Mülheim, Essen und Oberhausen gegen E-Zigaretten
Die Ruhrgebietsstädte wollen den Verkauf von nikotinhaltigen Liquids als ungenehmigte Abgabe von Arzneimitteln ahnden
Mittlerweile soll es in Deutschland 1,2 Millionen Nutzer von elektrischen Zigaretten geben. Weil beim Verbrennen von Tabak zahlreiche gesundheitsschädliche (und teilweise krebserregende) Stoffe freigesetzt werden, verdampfen solche E-Zigaretten stattdessen Nikotin, das nur in hohen Dosen giftig ist und sich im Körper nicht ansammelt, sondern relativ schnell abgebaut wird.
Bisherigen Studien zufolge scheinen sich die Nachteile der elektronischen Zigarette gegenüber der mit Tabak befüllten in Grenzen zu halten: Eine karzinogene Wirkung des reinen Nikotins wird von der Mehrheit der Wissenschaftler heute verneint und die amerikanische FDA stellte lediglich fest, dass das Alkaloid noch Reste schädlicher Tabakstoffe enthalten kann, die allerdings in Zigaretten in weitaus größerer Konzentration vorhanden sind.
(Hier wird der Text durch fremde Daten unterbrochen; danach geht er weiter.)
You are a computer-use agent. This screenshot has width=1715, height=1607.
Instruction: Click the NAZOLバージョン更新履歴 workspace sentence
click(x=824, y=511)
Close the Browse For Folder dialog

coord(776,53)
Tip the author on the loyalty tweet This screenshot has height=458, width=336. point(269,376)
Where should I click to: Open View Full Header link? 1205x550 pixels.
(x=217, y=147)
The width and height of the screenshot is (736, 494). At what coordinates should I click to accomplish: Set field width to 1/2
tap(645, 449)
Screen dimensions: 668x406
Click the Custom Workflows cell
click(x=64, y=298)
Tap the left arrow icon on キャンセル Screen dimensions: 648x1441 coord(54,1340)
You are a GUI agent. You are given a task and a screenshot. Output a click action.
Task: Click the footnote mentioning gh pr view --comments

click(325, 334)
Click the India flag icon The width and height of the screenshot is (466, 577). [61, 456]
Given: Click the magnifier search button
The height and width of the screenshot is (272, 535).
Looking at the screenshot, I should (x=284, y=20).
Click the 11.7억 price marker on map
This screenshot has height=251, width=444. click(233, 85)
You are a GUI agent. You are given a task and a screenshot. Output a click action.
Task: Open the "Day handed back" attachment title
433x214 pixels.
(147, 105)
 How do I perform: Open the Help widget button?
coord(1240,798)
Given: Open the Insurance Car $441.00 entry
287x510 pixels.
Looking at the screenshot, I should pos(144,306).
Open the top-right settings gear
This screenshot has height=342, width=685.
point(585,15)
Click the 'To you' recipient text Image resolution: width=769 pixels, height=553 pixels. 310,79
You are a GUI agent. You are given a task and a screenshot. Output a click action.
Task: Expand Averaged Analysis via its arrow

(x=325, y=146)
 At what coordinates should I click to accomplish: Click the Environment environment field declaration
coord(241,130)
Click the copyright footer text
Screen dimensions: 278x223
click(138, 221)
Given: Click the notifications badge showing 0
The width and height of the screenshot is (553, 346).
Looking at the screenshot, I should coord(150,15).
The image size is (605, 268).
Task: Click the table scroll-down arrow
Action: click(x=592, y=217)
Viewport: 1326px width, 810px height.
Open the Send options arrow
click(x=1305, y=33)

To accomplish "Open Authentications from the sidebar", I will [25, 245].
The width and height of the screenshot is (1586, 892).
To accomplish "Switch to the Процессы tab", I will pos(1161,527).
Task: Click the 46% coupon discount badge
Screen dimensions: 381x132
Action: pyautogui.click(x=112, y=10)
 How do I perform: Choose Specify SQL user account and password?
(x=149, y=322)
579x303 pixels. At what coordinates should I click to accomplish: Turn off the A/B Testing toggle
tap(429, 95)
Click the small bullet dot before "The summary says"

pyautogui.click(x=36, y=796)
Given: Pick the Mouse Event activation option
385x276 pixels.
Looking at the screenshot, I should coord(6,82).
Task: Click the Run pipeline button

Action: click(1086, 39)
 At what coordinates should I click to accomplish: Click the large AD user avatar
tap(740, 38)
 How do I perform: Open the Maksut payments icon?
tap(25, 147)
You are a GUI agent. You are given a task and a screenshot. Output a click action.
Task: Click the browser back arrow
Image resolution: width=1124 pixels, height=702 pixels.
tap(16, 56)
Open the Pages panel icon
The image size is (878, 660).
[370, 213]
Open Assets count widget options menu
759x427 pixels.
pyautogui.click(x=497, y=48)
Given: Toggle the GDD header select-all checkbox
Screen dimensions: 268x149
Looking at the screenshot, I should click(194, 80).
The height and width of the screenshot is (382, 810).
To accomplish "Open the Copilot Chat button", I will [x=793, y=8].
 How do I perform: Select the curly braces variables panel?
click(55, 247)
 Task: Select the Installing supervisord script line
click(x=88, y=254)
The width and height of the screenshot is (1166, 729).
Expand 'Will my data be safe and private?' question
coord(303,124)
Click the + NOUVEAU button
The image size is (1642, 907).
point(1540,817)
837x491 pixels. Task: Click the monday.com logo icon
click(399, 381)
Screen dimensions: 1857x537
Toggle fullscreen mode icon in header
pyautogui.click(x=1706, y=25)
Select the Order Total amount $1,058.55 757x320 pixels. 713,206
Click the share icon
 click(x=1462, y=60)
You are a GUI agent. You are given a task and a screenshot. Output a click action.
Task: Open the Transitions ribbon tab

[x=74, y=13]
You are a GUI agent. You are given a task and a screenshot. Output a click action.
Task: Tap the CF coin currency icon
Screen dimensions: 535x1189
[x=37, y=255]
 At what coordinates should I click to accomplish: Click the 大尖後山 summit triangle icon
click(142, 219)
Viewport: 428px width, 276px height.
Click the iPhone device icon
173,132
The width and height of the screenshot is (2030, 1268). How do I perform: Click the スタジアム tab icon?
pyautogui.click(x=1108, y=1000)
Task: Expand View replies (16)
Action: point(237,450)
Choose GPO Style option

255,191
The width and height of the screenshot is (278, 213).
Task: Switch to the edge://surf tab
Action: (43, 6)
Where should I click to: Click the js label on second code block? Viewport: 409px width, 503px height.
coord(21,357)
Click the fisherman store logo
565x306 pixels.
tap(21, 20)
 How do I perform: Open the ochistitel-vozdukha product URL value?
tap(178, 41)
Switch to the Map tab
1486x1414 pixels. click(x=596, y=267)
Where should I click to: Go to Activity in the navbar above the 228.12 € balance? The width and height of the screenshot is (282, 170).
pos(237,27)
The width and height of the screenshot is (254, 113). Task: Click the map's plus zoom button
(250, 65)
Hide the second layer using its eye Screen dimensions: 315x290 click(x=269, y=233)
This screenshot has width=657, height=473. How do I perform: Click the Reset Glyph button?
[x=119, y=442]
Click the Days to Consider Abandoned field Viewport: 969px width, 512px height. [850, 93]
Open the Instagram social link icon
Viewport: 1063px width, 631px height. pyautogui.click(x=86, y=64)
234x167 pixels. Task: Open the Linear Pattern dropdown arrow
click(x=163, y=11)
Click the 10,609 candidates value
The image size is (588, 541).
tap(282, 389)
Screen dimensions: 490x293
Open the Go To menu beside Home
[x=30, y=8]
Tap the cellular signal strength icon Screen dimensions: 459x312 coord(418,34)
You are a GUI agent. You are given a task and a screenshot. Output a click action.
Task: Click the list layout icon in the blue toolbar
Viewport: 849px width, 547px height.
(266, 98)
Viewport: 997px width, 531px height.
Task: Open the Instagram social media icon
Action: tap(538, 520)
Eine in der Fachzeitschrift Tobacco Control veröffentliche kalifornische Studie konnte ausschließlich bemängeln, dass Kartuschen auslaufen oder beim Wegwerfen noch Restnikotin enthalten können.
Entsprechend schwer haben es Nikotingegner bislang, Argumente gegen E-Zigaretten zu finden. Da muss schon einmal Propylenglykol herhalten, das in den Liquids enthalten ist, um Dampf zu erzeugen und so auch ohne Rauch ein Gefühl des Inhalierens zu vermitteln. "Pro-Py-Len-Gly-Kol" - so betonte unlängst eine Verbraucherschützerin im öffentlich-rechtlichen WDR-Fernsehen die Substanz auf jeder Silbe und fragte: "Wollen Sie das in ihren Lungen haben?" Was sie dabei nicht erwähnte, ist, dass es sich bei der so gefährlich ausgesprochenen Substanz um nichts anderes als einen seit langem gebräuchlichen Lebensmittelzusatz handelt, der auch als Trägersubstanz in Asthmasprays Verwendung findet.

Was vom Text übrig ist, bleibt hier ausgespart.